18) MEHMED AKİF ERSOY
Yayin Tarihi 29 Şubat, 2008
Kategori KAHRAMANLAR VE BİLGİNLER
M.AKİF ERSOY
VE İSTİKLAL MARŞI
Mehmed Âkif 1873 yılında Fatih Sarıgüzel’deki evlerinde dünyaya gelmiştir. Babası Mehmed Tahir Efendi, medrese tahsili görmüş ve Fatih camiinde ders okutan âlim ve ehl-i tarik bir zât idi. Annesi Emine Şerife hanım da temiz, iffetli ve âbid bir bayandı. Genç yaşta kocasını kaybedince Mehmed Tahir Efendi ile evlenmiş, bu izdivaçtan 1290 (miladî 1873) yılında doğan çocuğa Tahir Efendi ebced hesabına göre 1290 eden “Rağîf” ismini koymuştur. Fakat “Rağîf” isminin telaffuzu zor olduğu için bu isim unutulmuş, onun yerine “Âkif” ismi kâim olmuştur.

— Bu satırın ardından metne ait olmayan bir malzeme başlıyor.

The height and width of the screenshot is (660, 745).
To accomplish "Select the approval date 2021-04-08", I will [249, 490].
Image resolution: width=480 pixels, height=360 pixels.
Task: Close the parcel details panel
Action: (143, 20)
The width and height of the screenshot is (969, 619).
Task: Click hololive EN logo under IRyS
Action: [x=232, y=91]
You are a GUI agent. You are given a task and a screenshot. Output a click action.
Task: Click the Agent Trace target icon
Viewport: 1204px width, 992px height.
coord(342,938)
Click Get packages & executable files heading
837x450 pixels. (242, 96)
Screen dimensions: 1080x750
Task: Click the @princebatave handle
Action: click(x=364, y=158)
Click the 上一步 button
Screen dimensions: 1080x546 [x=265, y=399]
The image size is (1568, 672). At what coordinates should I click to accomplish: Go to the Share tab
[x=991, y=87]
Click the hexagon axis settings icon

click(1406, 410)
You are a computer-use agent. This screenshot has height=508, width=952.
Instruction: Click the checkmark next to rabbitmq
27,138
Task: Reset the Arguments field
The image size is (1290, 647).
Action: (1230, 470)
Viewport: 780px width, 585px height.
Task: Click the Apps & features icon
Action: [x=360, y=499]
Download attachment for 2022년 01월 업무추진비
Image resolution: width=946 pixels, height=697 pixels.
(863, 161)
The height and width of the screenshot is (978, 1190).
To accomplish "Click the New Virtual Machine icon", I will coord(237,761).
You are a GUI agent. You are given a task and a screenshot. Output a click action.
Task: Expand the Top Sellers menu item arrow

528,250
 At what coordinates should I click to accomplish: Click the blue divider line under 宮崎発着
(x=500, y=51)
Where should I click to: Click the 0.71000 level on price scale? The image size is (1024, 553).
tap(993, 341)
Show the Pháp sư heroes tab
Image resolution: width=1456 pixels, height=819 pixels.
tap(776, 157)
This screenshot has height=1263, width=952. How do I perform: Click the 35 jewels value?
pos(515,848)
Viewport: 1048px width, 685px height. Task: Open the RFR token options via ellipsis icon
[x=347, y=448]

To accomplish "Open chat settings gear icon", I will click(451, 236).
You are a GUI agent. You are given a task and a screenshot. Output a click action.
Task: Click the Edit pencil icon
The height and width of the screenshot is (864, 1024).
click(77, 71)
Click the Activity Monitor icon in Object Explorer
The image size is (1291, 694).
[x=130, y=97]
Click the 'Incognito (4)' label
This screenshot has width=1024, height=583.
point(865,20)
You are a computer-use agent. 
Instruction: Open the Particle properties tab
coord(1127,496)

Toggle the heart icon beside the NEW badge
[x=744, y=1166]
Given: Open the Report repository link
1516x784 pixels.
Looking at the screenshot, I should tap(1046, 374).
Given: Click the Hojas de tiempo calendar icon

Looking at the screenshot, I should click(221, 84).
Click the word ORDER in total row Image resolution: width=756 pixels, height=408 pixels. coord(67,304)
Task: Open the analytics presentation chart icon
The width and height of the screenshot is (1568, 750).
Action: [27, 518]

Âkif’in ilk hocası, babası Tahir Efendi’dir. Tahir Efendi, daha Âkif okula başlamadan, camiye gelip giderken yolda oğluna temel dînî bilgileri öğretmiştir. Âkif, o günlerde kardeşi Nuriye ile camiye gidişlerini ve babası namaza durduğunda cami içerisinde kardeşi ile koşuşmalarını, bu tatlı yaramazlıklarını Safahat’ta anlatır. Âkif okul çağına gelince annesi medreseye, babası ise mahalle mektebine göndermeyi ister. Tahir Efendi medresede öğreneceği dersleri ona ben ayrıca öğretirim diyerek Âkif’i mahalle mektebine gönderir. Âkif bir taraftan mektep derslerini diğer taraftan babasından medrese derslerini okur. İşte Âkif’in mükemmel Arapça’sında en büyük pay babasına aittir. Mektepte de Fransızca’yı öğrenmiştir. Diğer taraftan Âkif, Fatih camiinde Esad Dede tarafından okutulan Sadi’nin Gülistanı ile Mevlana’nın Mesnevisini daha küçük yaşlardan itibaren zevk ve ilgi ile takip edip bu vesileyle de Farsça’yı öğrenir.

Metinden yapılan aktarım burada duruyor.